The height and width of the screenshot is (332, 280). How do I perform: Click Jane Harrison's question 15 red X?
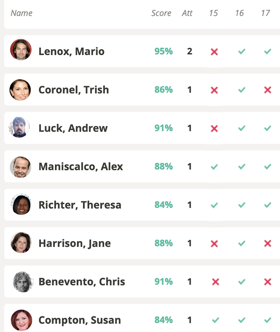click(214, 243)
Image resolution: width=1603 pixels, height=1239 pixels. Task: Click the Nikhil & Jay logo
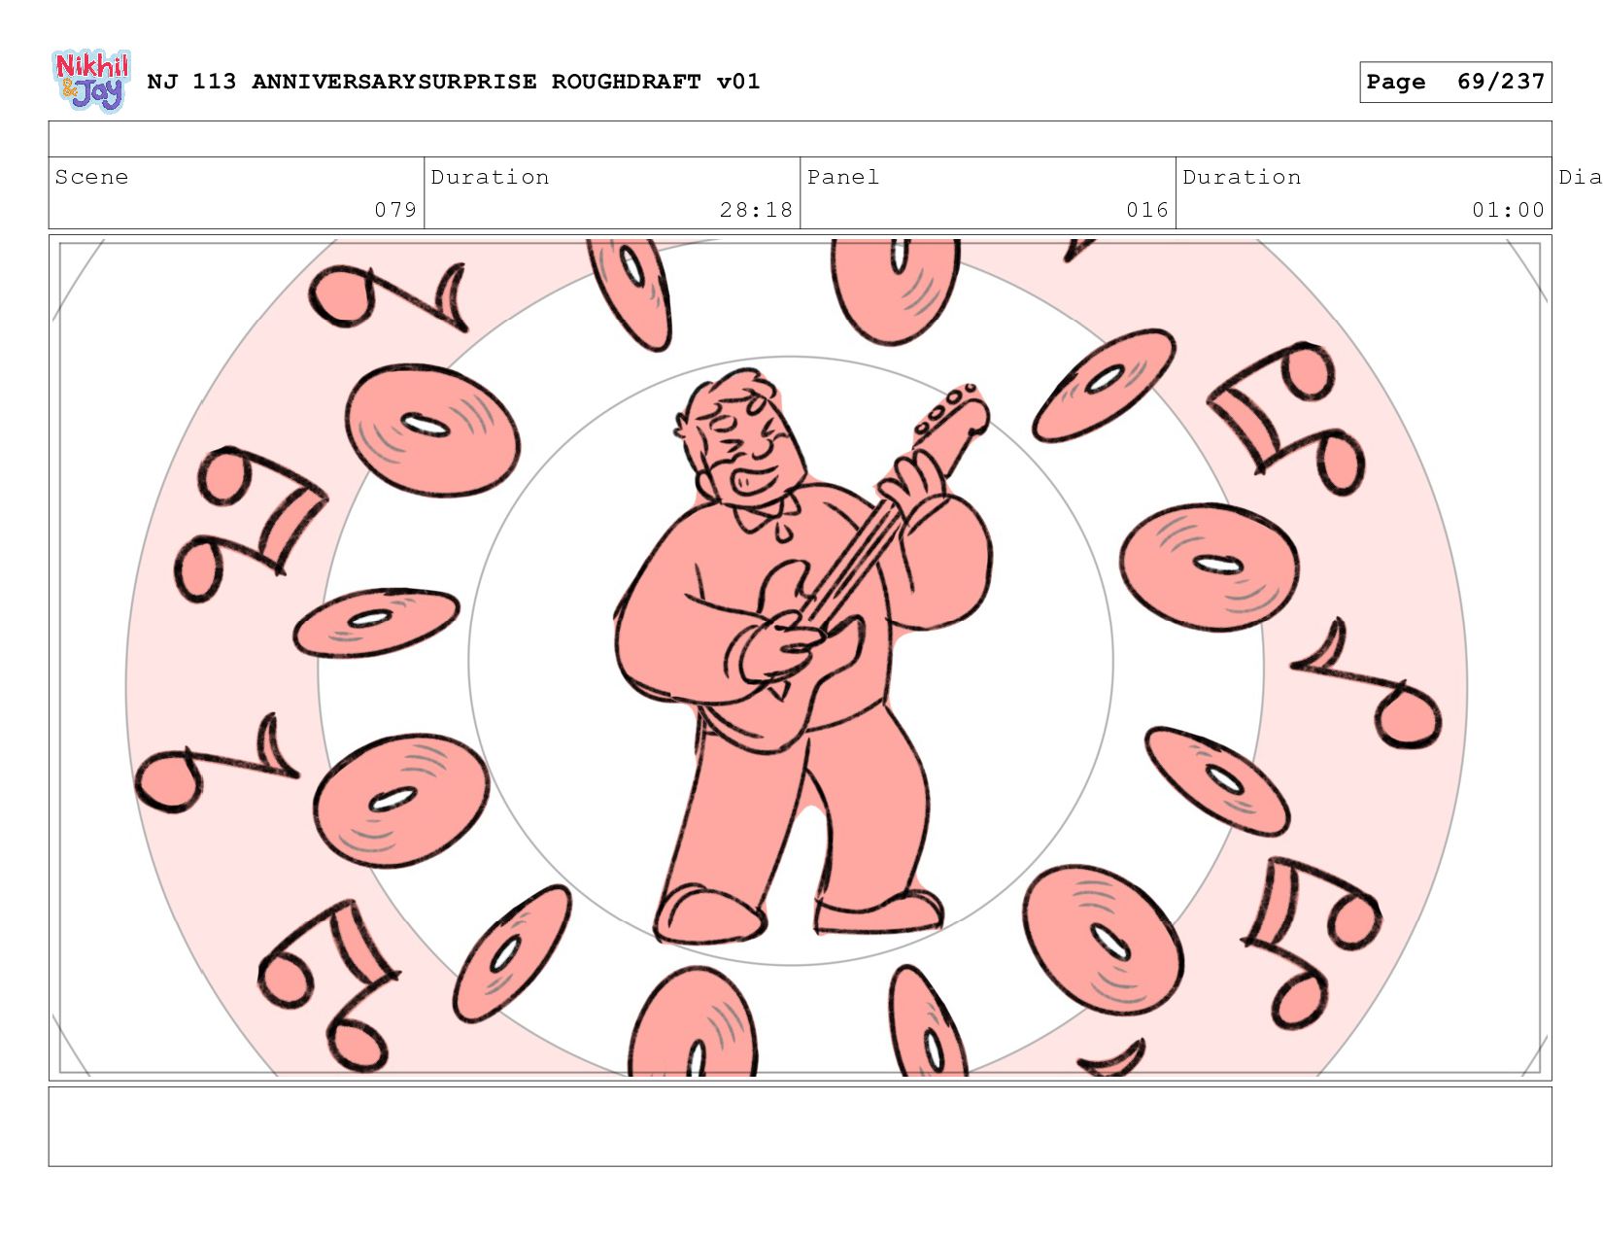(x=90, y=81)
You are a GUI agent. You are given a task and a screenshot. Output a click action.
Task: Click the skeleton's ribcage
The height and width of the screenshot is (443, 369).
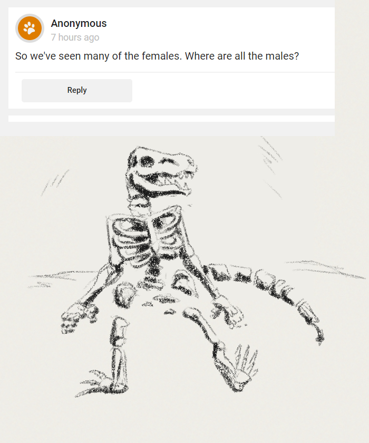pyautogui.click(x=147, y=236)

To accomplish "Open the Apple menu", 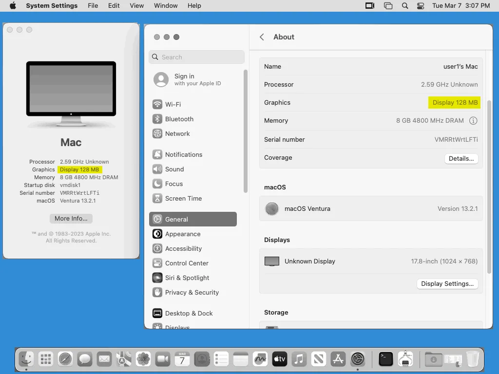I will tap(13, 6).
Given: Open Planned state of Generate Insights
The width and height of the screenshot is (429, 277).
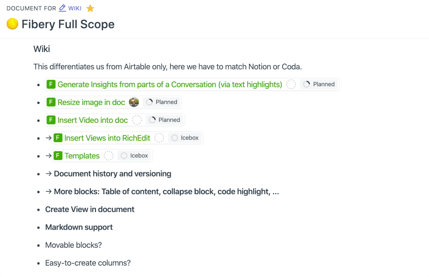Looking at the screenshot, I should (319, 84).
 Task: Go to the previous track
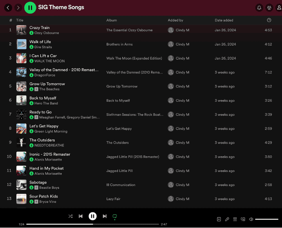(x=81, y=216)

—————

■ **TASK DESCRIPTION**
Beginning with the line that contains "Given: Open Planned", output every line down to the last line of the entries above exactly as written, apart from the pictures.

■ **RESULT OF THE EXERCISE**
Given: Open Planned state of Generate Insights
The width and height of the screenshot is (429, 277).
Looking at the screenshot, I should (319, 84).
 Task: Go to the previous track
(x=81, y=216)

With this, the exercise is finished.